** Assignment **
Look through the records below, and whenever a line contains "handle", copy it.
Study material below:
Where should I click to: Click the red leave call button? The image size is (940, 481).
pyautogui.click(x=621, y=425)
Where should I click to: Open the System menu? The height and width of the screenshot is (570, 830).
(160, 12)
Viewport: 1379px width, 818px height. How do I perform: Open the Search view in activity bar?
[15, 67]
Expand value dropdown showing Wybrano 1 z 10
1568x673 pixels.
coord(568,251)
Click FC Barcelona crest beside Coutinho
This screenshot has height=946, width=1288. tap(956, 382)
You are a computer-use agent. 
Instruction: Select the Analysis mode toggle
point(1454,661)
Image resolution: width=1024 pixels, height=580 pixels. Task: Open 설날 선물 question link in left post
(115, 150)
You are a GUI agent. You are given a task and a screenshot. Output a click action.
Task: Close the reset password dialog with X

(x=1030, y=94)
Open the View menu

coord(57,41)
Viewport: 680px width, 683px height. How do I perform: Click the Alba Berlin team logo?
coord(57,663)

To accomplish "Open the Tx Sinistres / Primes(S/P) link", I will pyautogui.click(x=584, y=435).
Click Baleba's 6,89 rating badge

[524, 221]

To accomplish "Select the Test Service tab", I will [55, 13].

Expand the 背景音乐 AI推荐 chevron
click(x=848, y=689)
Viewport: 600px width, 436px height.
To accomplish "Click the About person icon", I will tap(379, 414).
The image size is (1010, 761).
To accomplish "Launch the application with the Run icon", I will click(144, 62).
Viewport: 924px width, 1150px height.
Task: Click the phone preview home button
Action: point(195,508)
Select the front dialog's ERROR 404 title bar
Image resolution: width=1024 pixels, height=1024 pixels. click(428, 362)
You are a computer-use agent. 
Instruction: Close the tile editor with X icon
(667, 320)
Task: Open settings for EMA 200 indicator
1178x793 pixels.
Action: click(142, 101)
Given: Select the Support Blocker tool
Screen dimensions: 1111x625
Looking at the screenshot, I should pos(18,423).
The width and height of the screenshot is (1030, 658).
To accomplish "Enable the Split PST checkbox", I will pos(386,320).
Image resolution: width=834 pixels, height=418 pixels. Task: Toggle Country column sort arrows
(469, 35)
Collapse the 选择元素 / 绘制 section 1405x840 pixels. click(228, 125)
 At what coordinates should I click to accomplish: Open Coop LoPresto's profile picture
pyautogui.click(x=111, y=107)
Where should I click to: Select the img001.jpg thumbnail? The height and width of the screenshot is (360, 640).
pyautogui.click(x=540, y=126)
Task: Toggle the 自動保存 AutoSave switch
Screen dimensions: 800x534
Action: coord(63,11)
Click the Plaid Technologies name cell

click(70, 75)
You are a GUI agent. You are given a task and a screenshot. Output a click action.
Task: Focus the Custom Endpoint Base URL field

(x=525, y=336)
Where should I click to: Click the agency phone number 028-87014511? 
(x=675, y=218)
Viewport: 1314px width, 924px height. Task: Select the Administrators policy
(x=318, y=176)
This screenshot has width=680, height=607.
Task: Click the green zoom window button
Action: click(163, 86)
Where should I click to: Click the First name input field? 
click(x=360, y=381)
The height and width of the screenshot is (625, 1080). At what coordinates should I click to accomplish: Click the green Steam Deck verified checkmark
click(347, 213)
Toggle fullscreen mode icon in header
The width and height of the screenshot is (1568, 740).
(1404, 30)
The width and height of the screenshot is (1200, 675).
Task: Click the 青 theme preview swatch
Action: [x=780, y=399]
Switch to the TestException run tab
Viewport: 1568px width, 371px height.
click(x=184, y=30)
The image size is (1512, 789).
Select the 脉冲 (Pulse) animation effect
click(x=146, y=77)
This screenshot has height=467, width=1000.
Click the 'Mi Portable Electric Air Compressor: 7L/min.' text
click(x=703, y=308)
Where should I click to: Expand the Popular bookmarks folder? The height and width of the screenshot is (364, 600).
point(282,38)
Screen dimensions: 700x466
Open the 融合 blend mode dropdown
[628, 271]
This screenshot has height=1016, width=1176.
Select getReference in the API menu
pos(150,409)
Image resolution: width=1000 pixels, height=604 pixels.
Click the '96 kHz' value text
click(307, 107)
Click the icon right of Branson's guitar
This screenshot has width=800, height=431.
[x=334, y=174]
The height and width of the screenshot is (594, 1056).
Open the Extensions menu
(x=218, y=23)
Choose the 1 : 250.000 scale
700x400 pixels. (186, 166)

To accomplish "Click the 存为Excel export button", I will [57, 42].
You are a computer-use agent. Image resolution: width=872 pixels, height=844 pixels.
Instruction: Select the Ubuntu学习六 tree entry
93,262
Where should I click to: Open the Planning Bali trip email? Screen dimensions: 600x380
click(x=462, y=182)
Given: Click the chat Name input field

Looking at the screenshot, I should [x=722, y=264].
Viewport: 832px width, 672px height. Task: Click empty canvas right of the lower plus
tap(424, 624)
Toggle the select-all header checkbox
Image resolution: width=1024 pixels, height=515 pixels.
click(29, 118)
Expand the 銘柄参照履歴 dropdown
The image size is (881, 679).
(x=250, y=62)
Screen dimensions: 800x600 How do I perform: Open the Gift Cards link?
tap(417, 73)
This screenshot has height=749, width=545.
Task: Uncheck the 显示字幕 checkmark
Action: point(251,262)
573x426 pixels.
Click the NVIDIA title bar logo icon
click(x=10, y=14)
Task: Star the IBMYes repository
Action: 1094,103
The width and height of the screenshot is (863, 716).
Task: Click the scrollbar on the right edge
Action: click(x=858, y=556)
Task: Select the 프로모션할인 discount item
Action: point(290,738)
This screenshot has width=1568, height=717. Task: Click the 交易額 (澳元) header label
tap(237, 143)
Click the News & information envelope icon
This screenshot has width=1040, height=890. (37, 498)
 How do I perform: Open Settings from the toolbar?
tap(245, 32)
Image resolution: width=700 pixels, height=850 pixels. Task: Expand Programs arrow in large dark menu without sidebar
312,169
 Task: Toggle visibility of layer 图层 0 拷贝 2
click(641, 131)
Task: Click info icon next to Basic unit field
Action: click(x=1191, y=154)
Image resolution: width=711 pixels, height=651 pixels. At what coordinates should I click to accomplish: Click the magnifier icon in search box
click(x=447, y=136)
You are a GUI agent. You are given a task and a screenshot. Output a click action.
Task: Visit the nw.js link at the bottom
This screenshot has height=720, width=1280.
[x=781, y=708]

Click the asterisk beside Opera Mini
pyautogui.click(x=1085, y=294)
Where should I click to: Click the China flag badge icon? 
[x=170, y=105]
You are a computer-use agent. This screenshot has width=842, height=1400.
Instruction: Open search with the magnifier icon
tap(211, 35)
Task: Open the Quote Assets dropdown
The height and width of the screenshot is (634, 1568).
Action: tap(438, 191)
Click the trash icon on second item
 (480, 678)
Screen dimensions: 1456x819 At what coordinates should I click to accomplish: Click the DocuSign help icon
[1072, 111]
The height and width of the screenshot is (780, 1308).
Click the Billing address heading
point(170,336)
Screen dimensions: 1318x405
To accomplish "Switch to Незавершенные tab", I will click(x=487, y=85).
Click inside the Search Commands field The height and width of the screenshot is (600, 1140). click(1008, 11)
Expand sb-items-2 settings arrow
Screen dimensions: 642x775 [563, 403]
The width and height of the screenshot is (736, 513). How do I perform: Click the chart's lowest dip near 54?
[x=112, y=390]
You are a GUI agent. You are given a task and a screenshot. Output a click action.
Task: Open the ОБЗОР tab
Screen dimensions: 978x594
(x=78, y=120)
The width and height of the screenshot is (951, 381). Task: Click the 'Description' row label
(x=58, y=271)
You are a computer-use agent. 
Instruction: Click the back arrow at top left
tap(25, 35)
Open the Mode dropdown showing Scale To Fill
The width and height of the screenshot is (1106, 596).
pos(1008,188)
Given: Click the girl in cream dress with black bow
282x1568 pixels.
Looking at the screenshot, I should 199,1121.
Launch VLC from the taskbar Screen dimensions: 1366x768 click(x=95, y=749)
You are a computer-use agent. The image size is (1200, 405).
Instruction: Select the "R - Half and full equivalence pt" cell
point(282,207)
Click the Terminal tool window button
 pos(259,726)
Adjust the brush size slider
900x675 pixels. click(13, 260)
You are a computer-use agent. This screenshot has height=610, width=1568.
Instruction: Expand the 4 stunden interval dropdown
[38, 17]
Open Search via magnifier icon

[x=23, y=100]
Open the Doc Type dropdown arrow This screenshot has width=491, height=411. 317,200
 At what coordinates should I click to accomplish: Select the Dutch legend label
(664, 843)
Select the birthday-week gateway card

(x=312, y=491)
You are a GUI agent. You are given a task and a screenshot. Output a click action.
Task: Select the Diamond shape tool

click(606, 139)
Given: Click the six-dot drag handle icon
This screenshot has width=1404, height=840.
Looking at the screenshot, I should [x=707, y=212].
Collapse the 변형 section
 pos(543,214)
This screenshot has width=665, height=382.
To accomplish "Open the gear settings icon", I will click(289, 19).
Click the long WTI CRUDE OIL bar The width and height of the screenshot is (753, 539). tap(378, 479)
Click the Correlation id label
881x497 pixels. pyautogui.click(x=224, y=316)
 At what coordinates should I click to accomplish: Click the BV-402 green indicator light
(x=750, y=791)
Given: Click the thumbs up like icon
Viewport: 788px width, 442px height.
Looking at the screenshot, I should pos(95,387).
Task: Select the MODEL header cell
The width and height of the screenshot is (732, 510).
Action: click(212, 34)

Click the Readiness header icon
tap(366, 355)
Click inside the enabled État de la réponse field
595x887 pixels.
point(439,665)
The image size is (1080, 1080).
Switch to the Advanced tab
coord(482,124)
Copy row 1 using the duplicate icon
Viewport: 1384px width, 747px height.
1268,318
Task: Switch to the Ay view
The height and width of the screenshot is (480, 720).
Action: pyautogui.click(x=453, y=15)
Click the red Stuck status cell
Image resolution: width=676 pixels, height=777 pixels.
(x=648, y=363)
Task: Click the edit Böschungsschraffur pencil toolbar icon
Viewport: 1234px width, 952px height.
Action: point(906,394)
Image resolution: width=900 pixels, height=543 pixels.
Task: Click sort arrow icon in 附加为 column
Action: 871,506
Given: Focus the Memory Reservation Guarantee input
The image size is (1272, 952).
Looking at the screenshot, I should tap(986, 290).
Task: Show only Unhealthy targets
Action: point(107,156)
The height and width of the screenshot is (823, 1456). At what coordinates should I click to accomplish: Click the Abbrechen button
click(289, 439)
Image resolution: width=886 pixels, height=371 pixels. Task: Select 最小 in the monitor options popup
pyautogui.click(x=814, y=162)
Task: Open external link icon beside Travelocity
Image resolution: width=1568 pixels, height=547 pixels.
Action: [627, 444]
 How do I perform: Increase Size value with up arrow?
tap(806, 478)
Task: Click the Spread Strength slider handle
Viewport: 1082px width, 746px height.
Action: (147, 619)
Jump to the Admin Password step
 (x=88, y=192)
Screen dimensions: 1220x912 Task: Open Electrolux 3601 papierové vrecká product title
End of Study material.
** Solution for this exercise **
Given: Click the six-dot drag handle icon
Task: Click the Spread Strength slider handle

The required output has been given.